We performed COVID-19 serology, resulting in positive IgG 535 BAU/mL 10 months after the third dose of vaccine because the SARS-CoV-2 serology was not available immediately after the first/second dose. Throughout the follow-up, CD4 + and CD8 + T-cells and CD4+/CD8 + ratio, measured in September 2021, February 2022, March 2022 and November 2022, remained unaltered and the patient remained asymptomatic with a normal blood chemistry.

Discussion

This case is the first report, to our knowledge, to describe a rebound of plasma HIV-RNA in an elite controller individual whose viremia was spontaneously controlled without ART intervention after three doses of mRNA-BNT162b2 vaccine for SARS-CoV-2. In the literature, there are reports of patients with stable ARV treatment who show transient increase in plasma HIV-RNA after SARS-CoV-2 vaccination [2, 11, 12, 14]. The timing from vaccination to HIV-RNA rebound is still debated, but most studies demonstrating the post vaccination plasma HIV-RNA increase, report 1–2 weeks from the vaccine injection [11, 12]. In our case, we do not have collected data until two months after the second dose. We ruled out the other potential causes of viral rebound such as other vaccinations, reinfection from unprotected sexual intercourse with HIV positive partners or other coinfections. Moreover, the patient did not report COVID-19 disease either before or during the time of the strict follow-up.

In ART suppressed PLWH, standard vaccinations are able to start a generalized inflammatory response resulting in a transient overall increase in memory CD4 + and CD8 + cells as well as activated CD4 + CD38 + and CD8 + CD38 + cells. On the other hand, in elite controllers, the mechanism of the inflammatory response following a vaccination is not known, unlike those with a persistent HIV load.

At the time of the achievement of plasma HIV-RNA undetectability, ten months after the third dose of mRNA-BNT162b2 vaccine (Pfizer-BioNTech®), we observed a concomitant slight reduction of total HIV-DNA in PBMCs.

This could suggest that the mechanisms of virological control in this patient are still working despite the inflammatory stimuli given by vaccination, in this case.
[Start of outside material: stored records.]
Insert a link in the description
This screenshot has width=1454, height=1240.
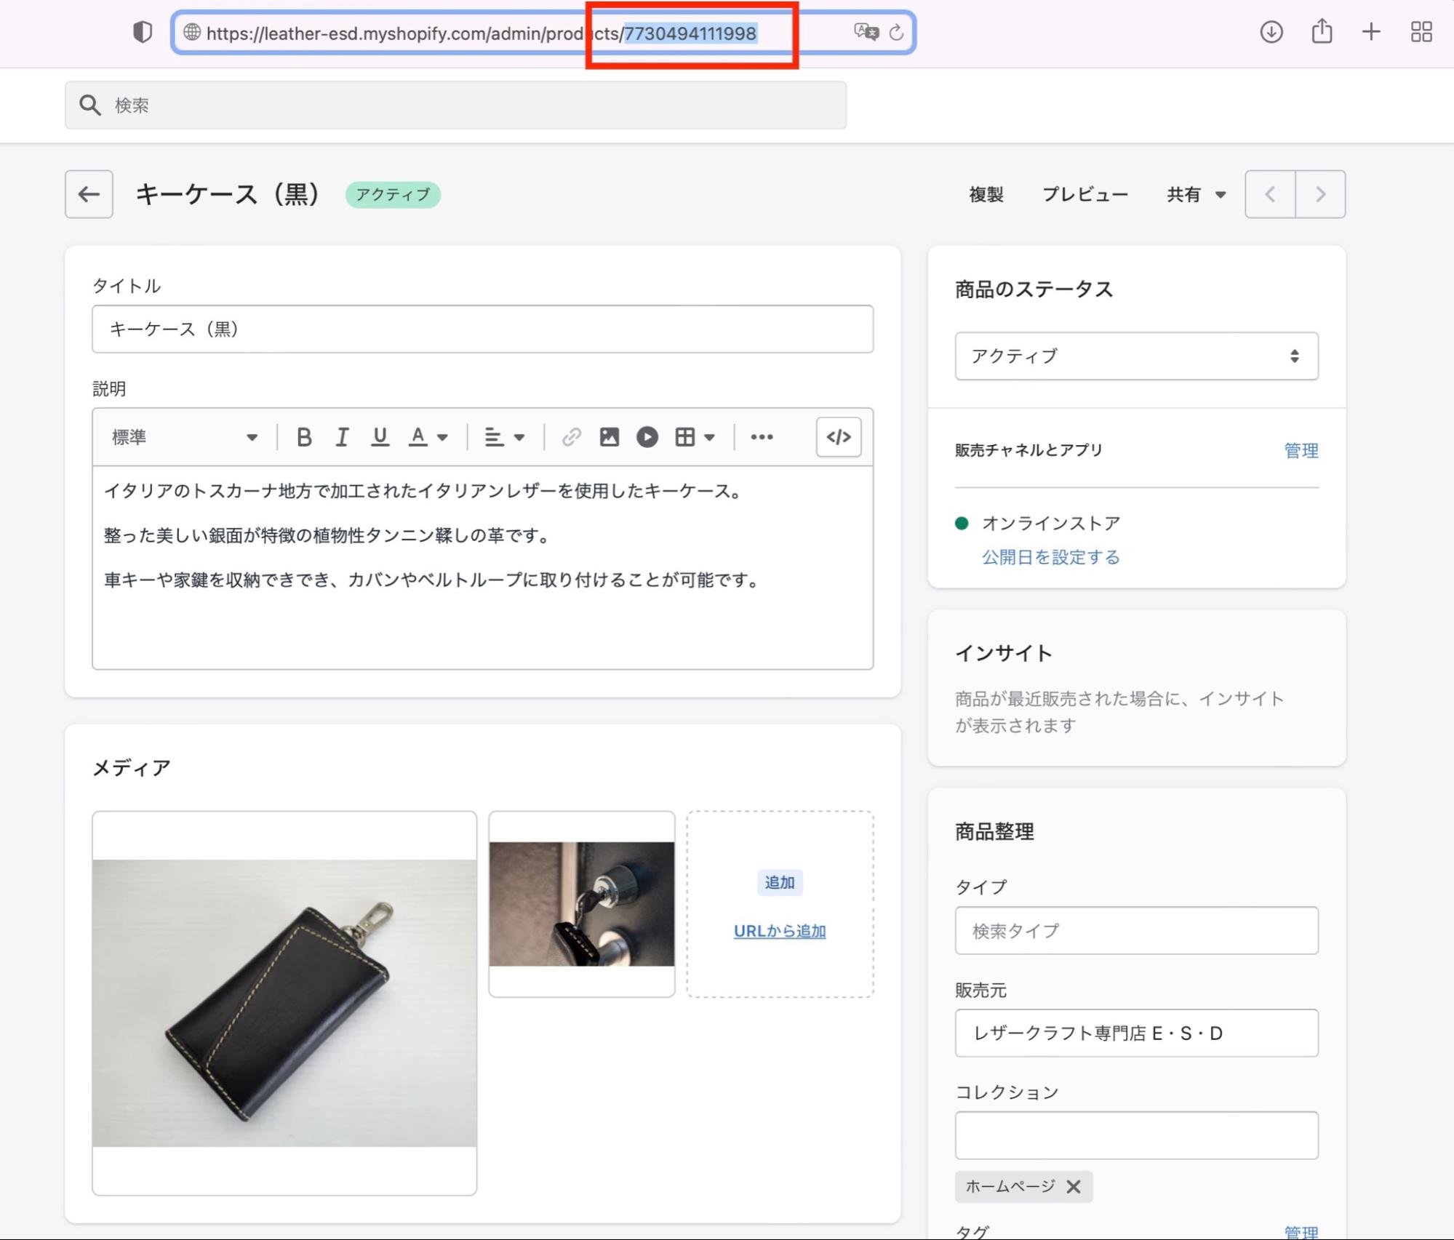click(572, 436)
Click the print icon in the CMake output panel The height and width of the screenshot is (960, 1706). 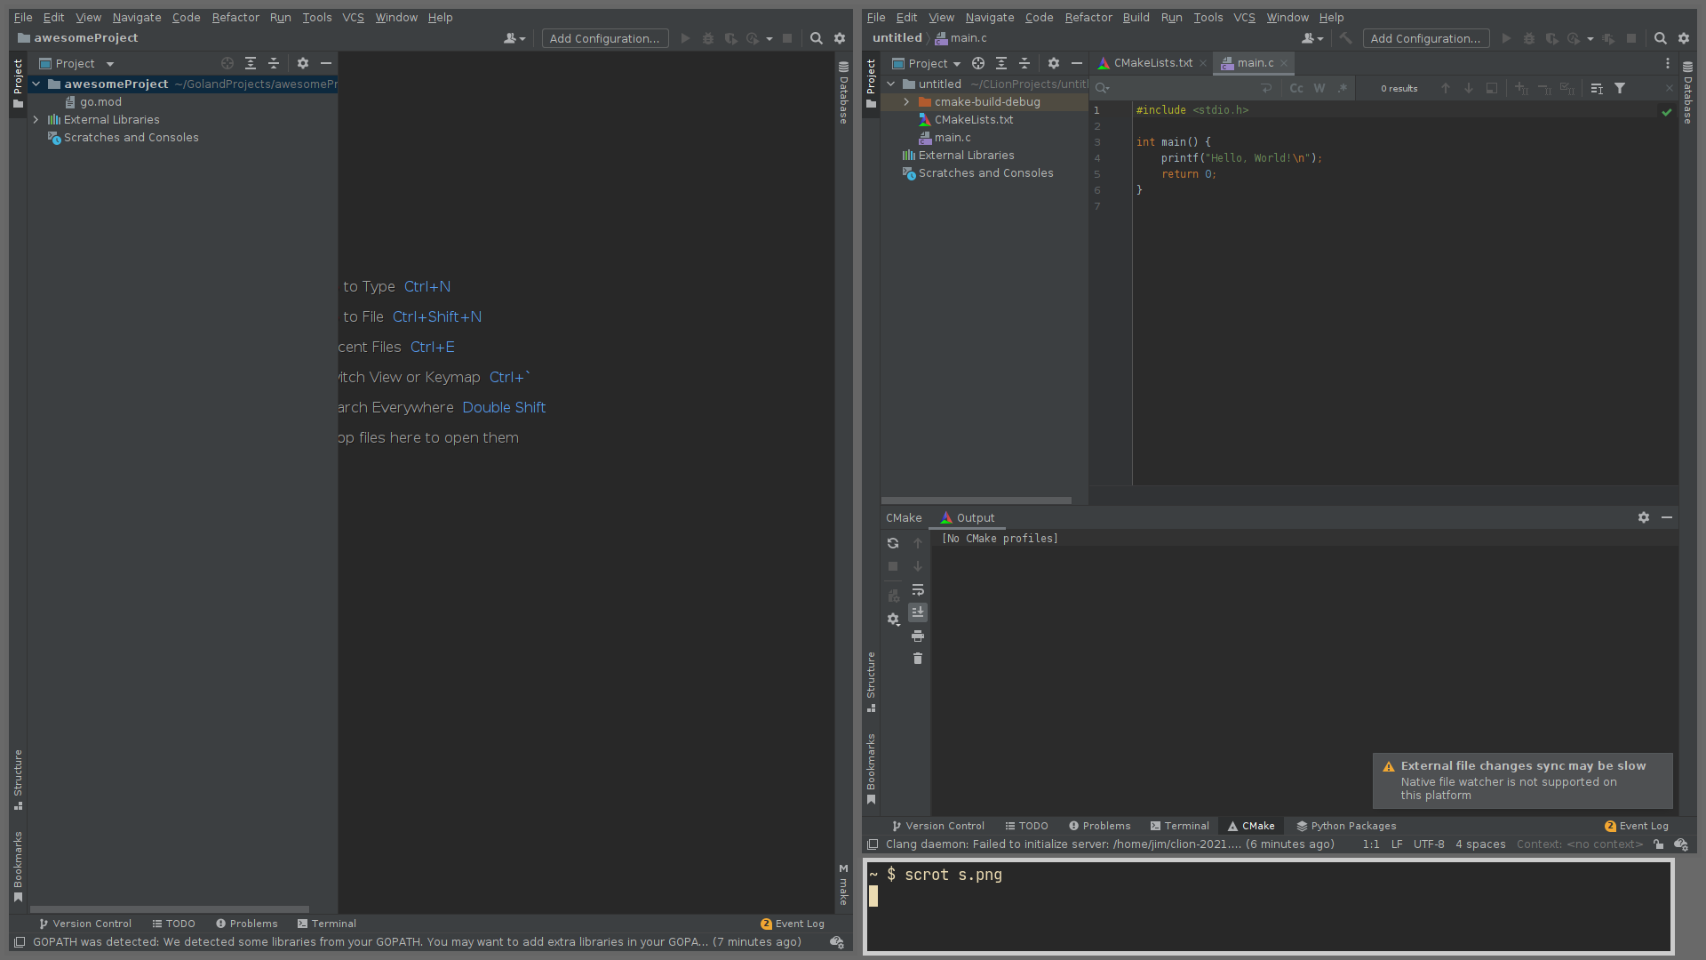pyautogui.click(x=918, y=636)
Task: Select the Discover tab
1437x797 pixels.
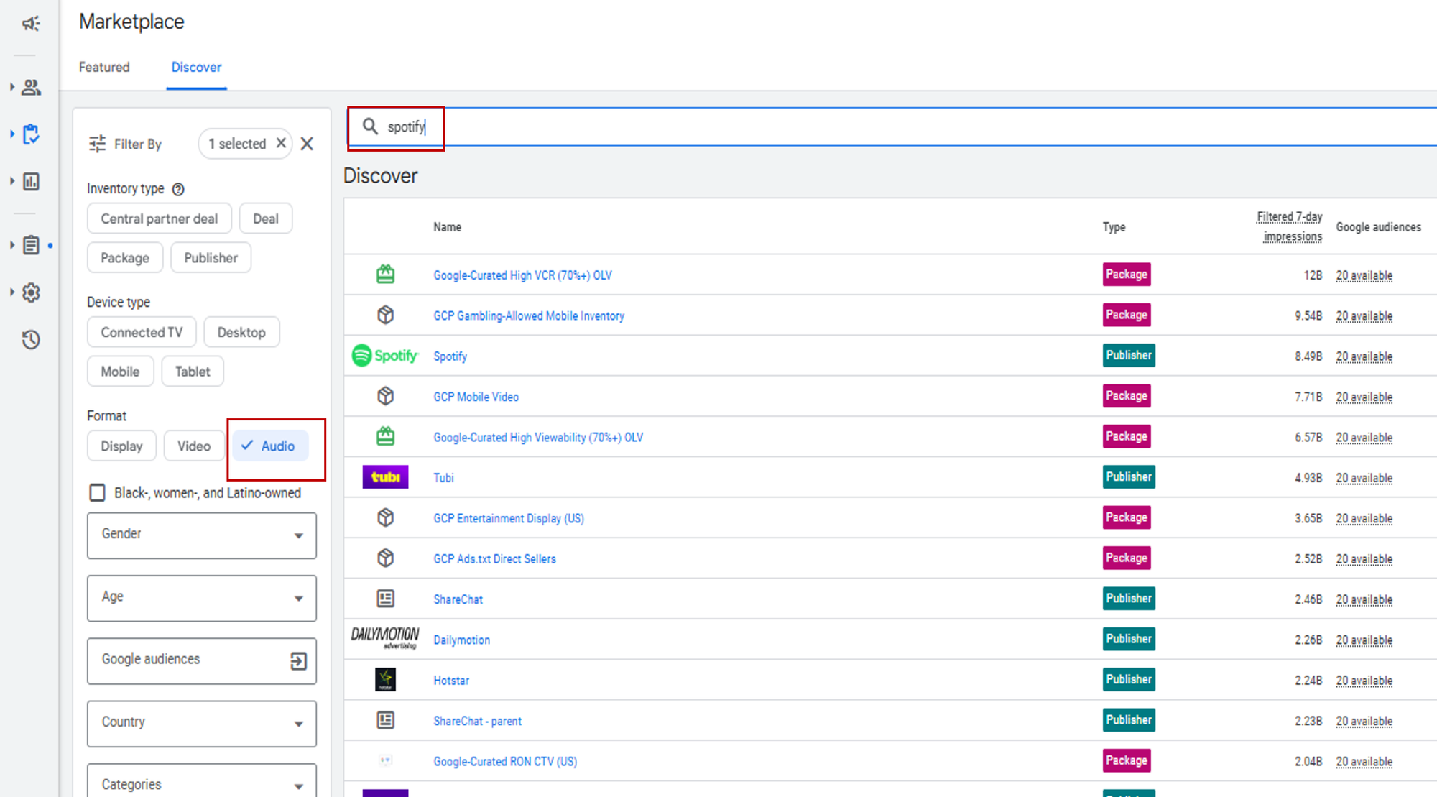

On the other hand, it is already known that deep viral latency is not completely permanent or irreversible but, more likely, is a dynamic process and occasional bursts of viral transcription may occur despite genomic and epigenetic integration site features [6].

In conclusion, the interplay of mRNA vaccines, the immune system, and latent HIV infection in reservoir is yet to be thoroughly understood. Our findings add new perspectives in the clinical context of the PLWH vaccination. For instance, PLWH should be more strictly monitored close to the vaccination time, as virological rebounds could have serious implications (higher rate of HIV transmission and emergence of drug resistance). Moreover, the role of vaccinations in altering the latent HIV reservoir even in elite controller individuals could be a valuable option to take into account for future HIV eradication interventions.